ABOVE: Boeing 747s have been built for more than fifty years, the last one having left the assembly line in October

After a production run lasting fifty-five years, in which 1.572 aircraft were manufactured, the last Boeing 747 has now left the assembly line. The aircraft, a 747-8F freighter, will be operated by cargo carrier Atlas Air. The 747-8F is the biggest version ever built of the model, and it can carry 20% more load than the well-known 400, while burning 16% less fuel.

Pilot Contributing Editor Bob Grimstead, who flew 747s for much of his career with British Airways, added some personal observations: “The 747 has been operating in commercial service for something like fifty- four years. If the ones about to be delivered operate for the normal thirty-year lifespan of these things, it will have been in service as long as the Douglas DC-3. The reason for the 747’s enormous success is actually its superb efficiency. The empty weight of a Boeing 747-400, even with all the seats, toilets and galleys, is just over 170 tons and yet its maximum takeoff weight (depending on sub-model) is 400 tons or a bit more. That ratio of empty weight to maximum takeoff weight is the best possible arbiter of efficiency, and I cannot think of any other aeroplane type, large or small, that comes anywhere close.

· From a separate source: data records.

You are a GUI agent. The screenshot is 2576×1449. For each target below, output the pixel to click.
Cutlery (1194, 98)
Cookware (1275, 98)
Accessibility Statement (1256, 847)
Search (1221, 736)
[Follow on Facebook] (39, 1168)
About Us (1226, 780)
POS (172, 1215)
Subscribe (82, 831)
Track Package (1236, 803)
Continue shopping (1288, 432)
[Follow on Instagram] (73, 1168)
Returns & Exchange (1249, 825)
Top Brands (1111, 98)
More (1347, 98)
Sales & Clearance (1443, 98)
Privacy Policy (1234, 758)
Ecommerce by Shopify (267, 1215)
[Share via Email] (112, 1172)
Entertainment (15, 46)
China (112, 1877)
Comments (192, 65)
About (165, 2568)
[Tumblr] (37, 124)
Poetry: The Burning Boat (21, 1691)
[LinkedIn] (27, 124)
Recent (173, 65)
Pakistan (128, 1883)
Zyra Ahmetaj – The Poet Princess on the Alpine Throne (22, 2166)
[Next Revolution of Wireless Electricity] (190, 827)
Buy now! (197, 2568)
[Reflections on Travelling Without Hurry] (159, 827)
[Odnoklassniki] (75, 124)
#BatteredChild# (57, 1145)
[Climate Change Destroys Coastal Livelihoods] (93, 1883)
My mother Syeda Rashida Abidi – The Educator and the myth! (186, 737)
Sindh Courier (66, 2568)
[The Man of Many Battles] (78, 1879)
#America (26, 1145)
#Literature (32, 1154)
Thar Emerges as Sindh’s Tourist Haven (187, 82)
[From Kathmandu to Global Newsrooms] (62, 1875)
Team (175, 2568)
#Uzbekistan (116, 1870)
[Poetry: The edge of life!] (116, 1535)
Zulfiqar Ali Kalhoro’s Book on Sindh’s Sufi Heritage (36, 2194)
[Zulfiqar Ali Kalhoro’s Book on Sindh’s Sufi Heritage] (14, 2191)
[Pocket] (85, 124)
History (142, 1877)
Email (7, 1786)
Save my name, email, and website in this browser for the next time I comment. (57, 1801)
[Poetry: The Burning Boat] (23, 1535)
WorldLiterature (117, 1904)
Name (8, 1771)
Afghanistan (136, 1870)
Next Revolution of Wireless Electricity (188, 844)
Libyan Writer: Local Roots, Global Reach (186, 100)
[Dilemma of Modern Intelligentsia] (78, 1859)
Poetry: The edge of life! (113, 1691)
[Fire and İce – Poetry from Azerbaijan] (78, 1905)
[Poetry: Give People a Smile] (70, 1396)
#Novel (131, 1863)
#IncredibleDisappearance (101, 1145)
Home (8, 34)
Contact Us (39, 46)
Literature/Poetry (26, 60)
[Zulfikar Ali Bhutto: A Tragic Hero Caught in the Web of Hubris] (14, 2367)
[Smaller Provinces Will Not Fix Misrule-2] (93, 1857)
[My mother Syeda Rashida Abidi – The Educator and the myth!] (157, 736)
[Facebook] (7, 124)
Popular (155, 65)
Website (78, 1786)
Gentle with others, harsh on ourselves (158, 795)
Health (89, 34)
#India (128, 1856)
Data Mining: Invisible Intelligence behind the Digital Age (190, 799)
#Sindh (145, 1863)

“The Boeing 747 changed the way we live because it was the first airliner to have cargo holds big enough to take all the passengers’ baggage plus many tons of other freight. Airlines used that to ship perishables – notably fruit and vegetables – from all over the world, so for the first time we could have any sort of fruit or vegetable in our supermarkets at any time of the year. We now take this for granted.”